Papá toda su vida había sido un triunfador. De esos hombres hechos a si mismos, que todo lo han conseguido con sus manos debido a su esfuerzo. Por eso cuando la muerte vino a por él, vestida de un cáncer extendido sin remedio como una batalla que se esparce tiro a tiro por una bella vaguada, se quedó absorto ante el mensajero, el médico de la familia y creyó que aquéllo era un sueño. Siempre pasa así: cuando se le da a alguien una noticia terrible, su primera reacción es aferrarse a la necesidad de que sea una pesadilla. Las pesadillas se van. Pero, a veces no es un sueño, y papá, al despertar día tras día sabía de su enfermedadad que lo devoraba por dentro.

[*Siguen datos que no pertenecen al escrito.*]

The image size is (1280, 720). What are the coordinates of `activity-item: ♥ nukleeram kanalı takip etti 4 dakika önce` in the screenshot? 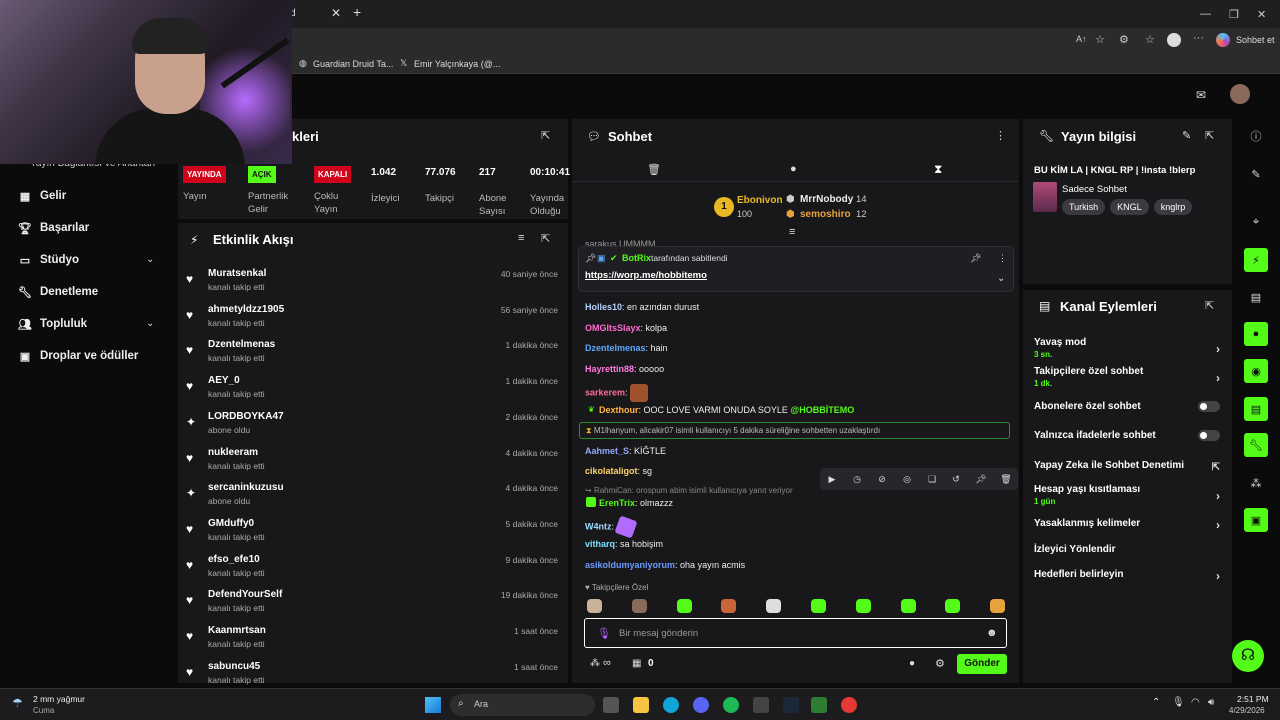 It's located at (374, 464).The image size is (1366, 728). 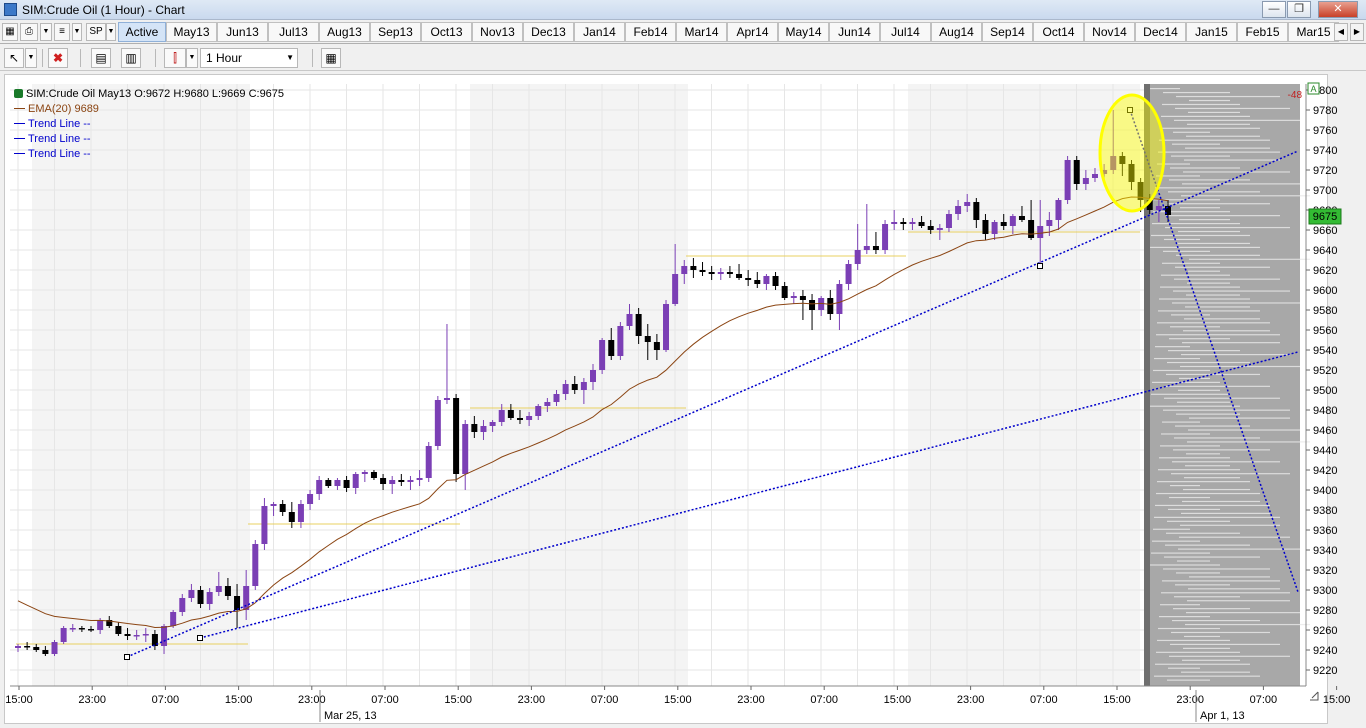 What do you see at coordinates (64, 109) in the screenshot?
I see `legend-ema: EMA(20) 9689` at bounding box center [64, 109].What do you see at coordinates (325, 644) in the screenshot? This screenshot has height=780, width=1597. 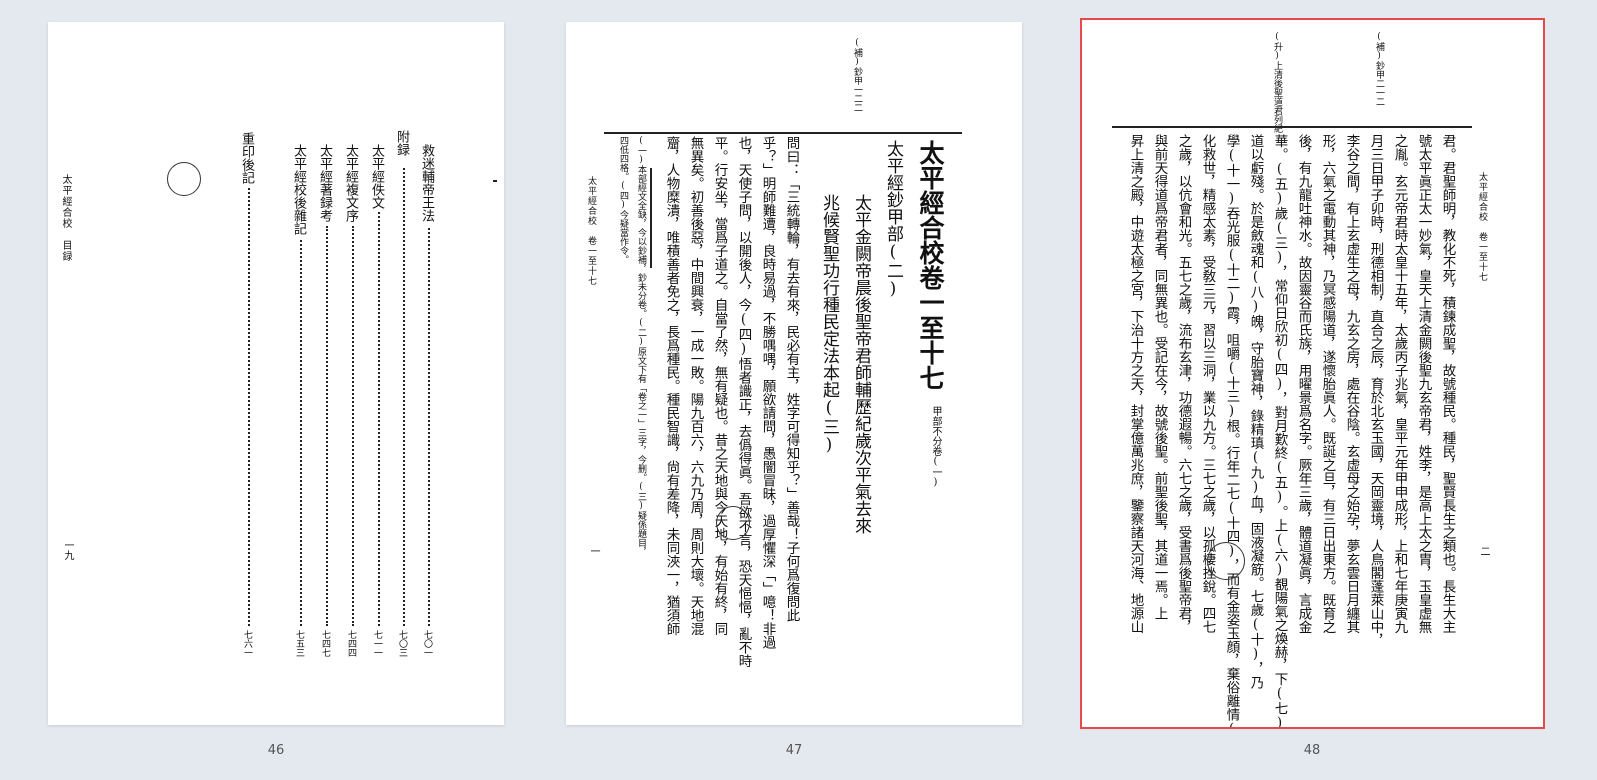 I see `toc-entry-page: 七四七` at bounding box center [325, 644].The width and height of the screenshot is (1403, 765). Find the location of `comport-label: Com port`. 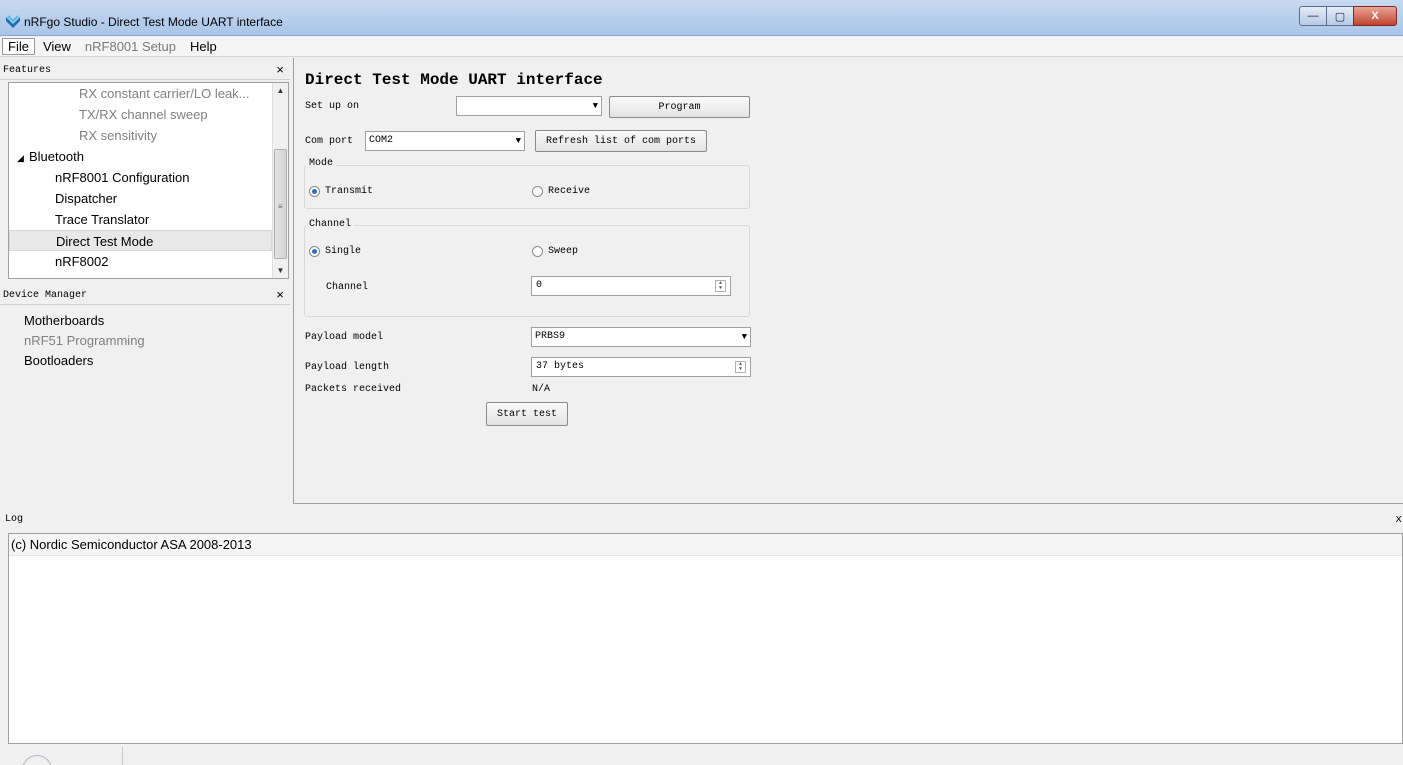

comport-label: Com port is located at coordinates (330, 142).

La muerte aguardaba a los pies de su cama. Pero papá siempre había forzado al destino. Y siempre lo había ganado. Uno de esos hombres duros que no cesan de darte lecciones. Por ello, en su última lucha, no quiso otorgar el triunfo a quién se le enfrentaba. Así pues, un atardecer se disparó en la sien con su pistola de empuñadura de nácar.
No nos dijo ni adiós. Papá quería vencer a la muerte... lo demás, nosotros, no importábamos. Y así se fue, creyendo que seguía siendo un vencedor. Patético papá!